How humans perceive a piece of art is ultimately derived from the inherent visual statistics associated with that work of art. Some people have weird hangups about the term 'art'. So substitute 'visual image' if you are one of those people.
Visual modulation derived off of human perceptual visual attributes is a key component of how StudioArtist works. And i just told you it is also a key component in how you perceive art (visual images).
Studio Artist also incorporates all kinds of internal 'heuristic' knowledge into it's internal workings.
Again, we're not trying to write a NIPS paper here. We're trying to build a system for digital artists to make art. Whatever we can throw into that system to make it work better is fair game.
Studio Artist is an active dynamic system. It tries to look at an image like a person would, and then react to that stimuli by building up an art output representation of that perceived 'source'. Like an artist would look at a model (or a poloroid photo of a model), and then re-interpret it.
The paint synthesizer is not an 'image filter'. You could probably configure it to be one if you really want it to work that way for a specific preset setting. But at it's heart it's a system that does active drawing.
Yes, i have also dived into the literature on the neurobiology of muscle movement planning in the cortex.
The initial prototype implementation of the paint synthesizer was conceived to drive a robot for physical painting. That quickly changed as people started using it. That has always been my philosophy, start an engineering project, get it to a place very quickly where people can start actually using it, then react and adapt to how those people use it, and the whole project takes on a life of it's own.
Studio Artist is not trying to replace the human artist. We are trying to augment the human artist. The human artist can choose what level they want that augmentation to occur at. StudioArtist can literally do all of the work, or Studio Artist can aid the artist as the human artist manually paints, or Studio Artist can wiggle bits in the paint while the human artist does all of the stylus driving.

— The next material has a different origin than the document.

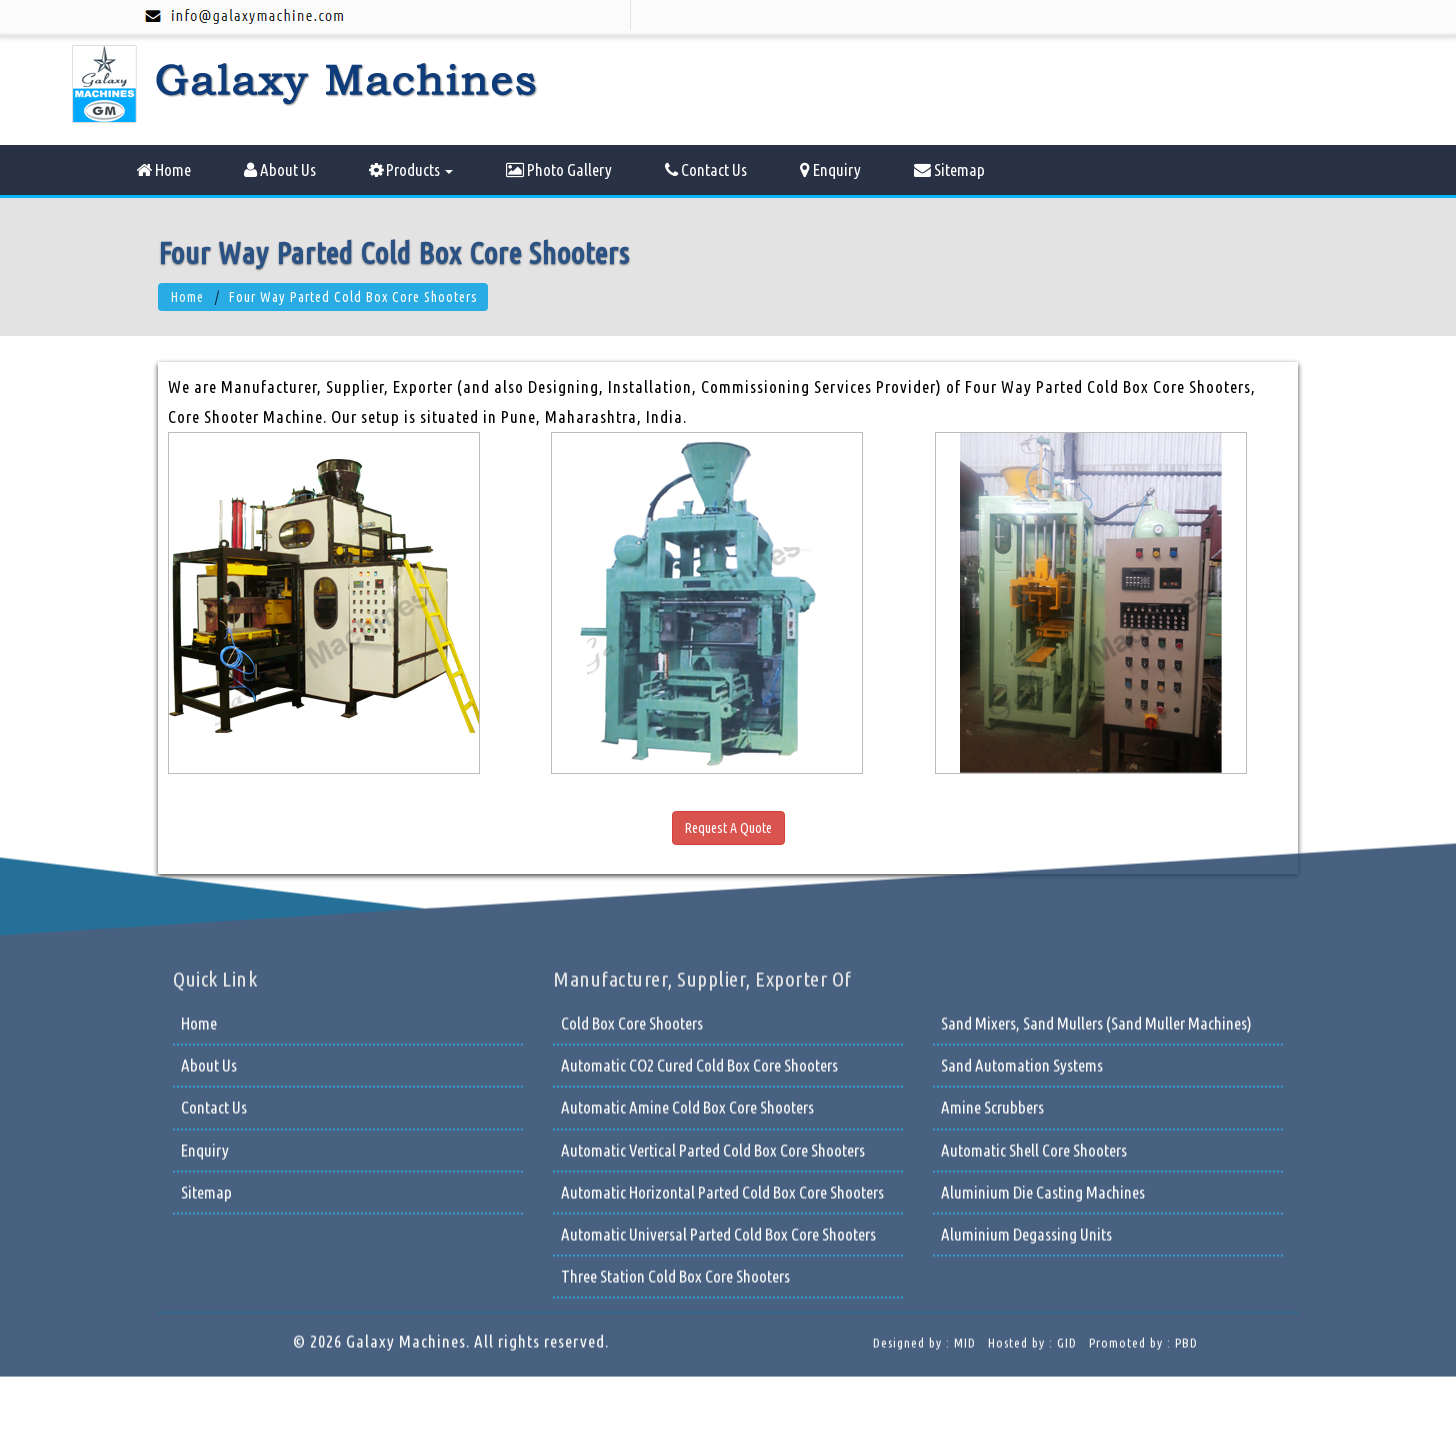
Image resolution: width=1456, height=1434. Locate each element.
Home (163, 170)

Studio Artist V5.5 is all about expanding the range of what the program can automatically assist the human artist with, letting the program automatically and intelligently build new presets for the system. As opposed to the human artist having to do all of that manually.
Studio Artist V5.5 is also about expanding the range of what a 'source' for a digital art program even means.
Neural nets work off of a database of images to learn to model statistics inherent in that database of images. But an artist can work directly with the database of images, feeding it into Studio Artist, and then generating artwork created from the aggregate statistics inherent in that collection of images. You don't necessarily have to train an abstract model to learn those statistics in some hidden latent space of that model to generate art work derived from them.
All of this sounds like intelligent behavior to me in some sense. And it is happening in a computer program, so it is in some sense artificial.
I guess it depends on your definition of intelligence. And your definition of artificial.
Some of the intelligent behavior may seem stupid at times. But i could say that about people.
Some of the intelligent behavior might seem rote or repetitive in nature, but i could say the same thing about people.
Some of the intelligent behavior is derived from heuristic rules hand crafted by people, but i could say the same thing about the behavior of people.
But it's all based on statistics some people might say, but i could say the same things about neural nets.
Again, at the and of the day, it's a system to help digital artist make artwork. nothing more, nothing less.
And that's really how one should judge it.
Could it be better at certain things,? Sure, absolutely.
Are we going to make it better? We are certainly trying.